[Exercise set]:
(a) In the text on EU soil pollution liability, which directive amended the Environmental Liability Directive (2004/35/EC)?
(b) Pick up the text on EU soil pollution liability after its final sentence and continue it.

Text under study Start Marker

Regulations governing liability for soil pollution (including the allocation, transfer and limitation of liability):
Soil pollution is not comprehensively regulated at EU level. The protection and sustainable use of soil is regulated in measures, resulting in mainly indirect protection of soil – for example, through environmental policies on waste, water, chemicals, industrial pollution prevention, nature protection and biodiversity, nitrates and pesticides, sewage sludge, forestry strategy, climate change adaptation and mitigation, and biofuels.
EU legislation partly tackling soil protection includes:
- Landfill Directive (1999/31/EC, as amended by Directive 2011/97/EU), which addresses the presence of toxic substances resulting from a land-filling operation;
- Environmental Liability Directive (2004/35/EC, as amended by Directive 2013/30/EU), which requests liable operators to undertake the necessary preventative and remedial action for a range of polluting activities; and
- Industrial Emissions Directive (IED) (2010/75/EU), which aims to ensure that the operation of an industrial installation does not lead to deterioration in the quality of the soil.

Text under study End Marker
Data listing Start Marker

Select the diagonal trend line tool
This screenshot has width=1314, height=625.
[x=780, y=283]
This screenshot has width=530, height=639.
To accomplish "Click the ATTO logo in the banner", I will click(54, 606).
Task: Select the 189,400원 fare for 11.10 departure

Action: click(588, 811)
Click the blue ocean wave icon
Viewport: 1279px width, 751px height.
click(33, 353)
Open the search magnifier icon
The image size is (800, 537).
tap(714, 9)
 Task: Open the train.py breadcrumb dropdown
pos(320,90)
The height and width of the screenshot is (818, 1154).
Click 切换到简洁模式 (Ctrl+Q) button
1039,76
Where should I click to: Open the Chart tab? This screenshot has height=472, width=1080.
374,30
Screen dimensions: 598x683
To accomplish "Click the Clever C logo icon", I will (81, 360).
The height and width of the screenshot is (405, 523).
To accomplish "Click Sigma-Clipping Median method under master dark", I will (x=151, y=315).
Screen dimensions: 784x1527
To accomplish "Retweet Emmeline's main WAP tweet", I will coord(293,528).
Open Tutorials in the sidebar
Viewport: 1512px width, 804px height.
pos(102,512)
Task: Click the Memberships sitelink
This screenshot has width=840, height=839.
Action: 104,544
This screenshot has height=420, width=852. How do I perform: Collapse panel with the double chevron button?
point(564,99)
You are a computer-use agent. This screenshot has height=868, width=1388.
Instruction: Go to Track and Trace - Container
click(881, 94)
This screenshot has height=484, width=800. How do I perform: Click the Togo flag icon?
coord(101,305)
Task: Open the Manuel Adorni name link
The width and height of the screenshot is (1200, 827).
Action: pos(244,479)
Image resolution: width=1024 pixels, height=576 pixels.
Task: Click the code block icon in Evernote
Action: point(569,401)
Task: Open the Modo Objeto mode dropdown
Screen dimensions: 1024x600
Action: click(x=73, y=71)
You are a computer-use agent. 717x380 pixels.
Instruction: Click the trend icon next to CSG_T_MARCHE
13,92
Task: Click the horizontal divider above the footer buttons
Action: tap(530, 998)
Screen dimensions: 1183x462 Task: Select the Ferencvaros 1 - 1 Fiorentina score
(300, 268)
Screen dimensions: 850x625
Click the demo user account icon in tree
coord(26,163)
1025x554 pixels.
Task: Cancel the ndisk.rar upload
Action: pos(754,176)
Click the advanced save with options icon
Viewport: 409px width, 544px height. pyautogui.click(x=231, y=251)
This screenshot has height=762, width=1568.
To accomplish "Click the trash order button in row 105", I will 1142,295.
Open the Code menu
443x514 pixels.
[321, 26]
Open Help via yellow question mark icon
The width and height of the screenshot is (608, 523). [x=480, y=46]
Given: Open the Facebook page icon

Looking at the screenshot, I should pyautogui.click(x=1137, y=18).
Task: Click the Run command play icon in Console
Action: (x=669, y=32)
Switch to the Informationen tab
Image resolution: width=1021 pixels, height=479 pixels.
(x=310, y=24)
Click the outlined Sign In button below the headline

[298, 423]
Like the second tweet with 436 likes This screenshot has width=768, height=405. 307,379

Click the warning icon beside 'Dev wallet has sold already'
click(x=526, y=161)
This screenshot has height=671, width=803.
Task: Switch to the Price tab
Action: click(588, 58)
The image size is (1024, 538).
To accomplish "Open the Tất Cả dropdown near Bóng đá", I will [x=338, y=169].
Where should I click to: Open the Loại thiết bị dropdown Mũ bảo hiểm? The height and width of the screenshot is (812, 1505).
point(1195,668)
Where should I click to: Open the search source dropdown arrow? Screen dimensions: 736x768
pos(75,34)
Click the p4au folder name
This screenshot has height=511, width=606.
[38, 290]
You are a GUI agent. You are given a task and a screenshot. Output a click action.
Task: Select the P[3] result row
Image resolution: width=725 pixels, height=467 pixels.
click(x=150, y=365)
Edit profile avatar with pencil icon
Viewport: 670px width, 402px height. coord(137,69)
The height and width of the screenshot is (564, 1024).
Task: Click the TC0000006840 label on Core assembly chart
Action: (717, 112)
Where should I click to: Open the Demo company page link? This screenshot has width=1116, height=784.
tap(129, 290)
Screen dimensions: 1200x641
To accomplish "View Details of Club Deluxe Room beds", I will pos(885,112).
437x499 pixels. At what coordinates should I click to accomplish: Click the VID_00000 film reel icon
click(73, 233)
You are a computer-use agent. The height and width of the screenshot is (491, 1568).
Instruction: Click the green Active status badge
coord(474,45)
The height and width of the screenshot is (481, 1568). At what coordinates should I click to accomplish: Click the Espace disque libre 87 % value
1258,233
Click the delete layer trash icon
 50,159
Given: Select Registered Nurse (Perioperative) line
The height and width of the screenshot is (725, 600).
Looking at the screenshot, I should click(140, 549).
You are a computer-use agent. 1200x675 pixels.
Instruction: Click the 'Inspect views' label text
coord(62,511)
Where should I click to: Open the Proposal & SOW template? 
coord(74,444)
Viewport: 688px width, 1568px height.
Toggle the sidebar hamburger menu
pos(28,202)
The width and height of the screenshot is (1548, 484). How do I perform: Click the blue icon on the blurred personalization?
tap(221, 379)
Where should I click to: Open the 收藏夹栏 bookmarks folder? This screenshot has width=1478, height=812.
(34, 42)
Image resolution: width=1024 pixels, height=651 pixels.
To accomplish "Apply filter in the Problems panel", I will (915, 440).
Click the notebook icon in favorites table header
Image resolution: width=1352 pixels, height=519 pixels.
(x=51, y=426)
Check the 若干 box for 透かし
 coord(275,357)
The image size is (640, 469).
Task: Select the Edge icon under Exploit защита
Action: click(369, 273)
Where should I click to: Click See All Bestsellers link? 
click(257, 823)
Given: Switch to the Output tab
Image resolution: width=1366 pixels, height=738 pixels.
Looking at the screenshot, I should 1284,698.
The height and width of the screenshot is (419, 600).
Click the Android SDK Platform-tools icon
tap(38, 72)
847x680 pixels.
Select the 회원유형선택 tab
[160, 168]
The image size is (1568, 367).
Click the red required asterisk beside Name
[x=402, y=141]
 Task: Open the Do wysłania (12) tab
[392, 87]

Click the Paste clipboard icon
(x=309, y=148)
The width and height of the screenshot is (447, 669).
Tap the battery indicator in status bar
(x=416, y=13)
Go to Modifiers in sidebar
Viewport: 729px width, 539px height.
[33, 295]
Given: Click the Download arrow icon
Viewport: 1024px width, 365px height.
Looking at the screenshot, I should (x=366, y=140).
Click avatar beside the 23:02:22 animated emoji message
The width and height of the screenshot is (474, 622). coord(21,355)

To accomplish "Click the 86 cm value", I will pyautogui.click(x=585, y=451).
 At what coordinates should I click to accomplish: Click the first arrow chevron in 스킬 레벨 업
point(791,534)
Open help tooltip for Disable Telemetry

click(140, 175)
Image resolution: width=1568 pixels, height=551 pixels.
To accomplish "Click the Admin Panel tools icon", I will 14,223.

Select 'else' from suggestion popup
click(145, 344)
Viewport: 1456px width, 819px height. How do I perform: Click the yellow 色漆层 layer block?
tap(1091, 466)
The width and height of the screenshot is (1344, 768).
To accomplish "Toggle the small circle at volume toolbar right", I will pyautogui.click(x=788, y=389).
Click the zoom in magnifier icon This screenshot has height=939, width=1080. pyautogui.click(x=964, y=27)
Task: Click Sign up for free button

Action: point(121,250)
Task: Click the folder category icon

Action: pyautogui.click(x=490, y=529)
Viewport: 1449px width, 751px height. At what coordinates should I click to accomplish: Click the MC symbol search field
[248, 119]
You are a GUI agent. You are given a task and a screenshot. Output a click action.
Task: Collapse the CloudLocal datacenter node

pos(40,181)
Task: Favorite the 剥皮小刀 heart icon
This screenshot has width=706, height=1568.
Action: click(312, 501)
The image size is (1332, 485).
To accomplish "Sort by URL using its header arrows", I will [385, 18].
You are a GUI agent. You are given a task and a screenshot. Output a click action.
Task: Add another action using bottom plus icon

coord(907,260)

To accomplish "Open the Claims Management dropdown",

Data listing End Marker

[Answers for the tasks]:
(a) Directive 2013/30/EU.

(b)
The European Commission had proposed a Soil Framework Directive (COM/2006/0232 final) in September 2006 that aimed at filling this gap and providing a common strategy for the protection and sustainable use of soil. However, the commission withdrew the proposal in April 2014 as it had failed to be enacted after nearly eight years. The commission hopes to propose legislation on soil again in the future.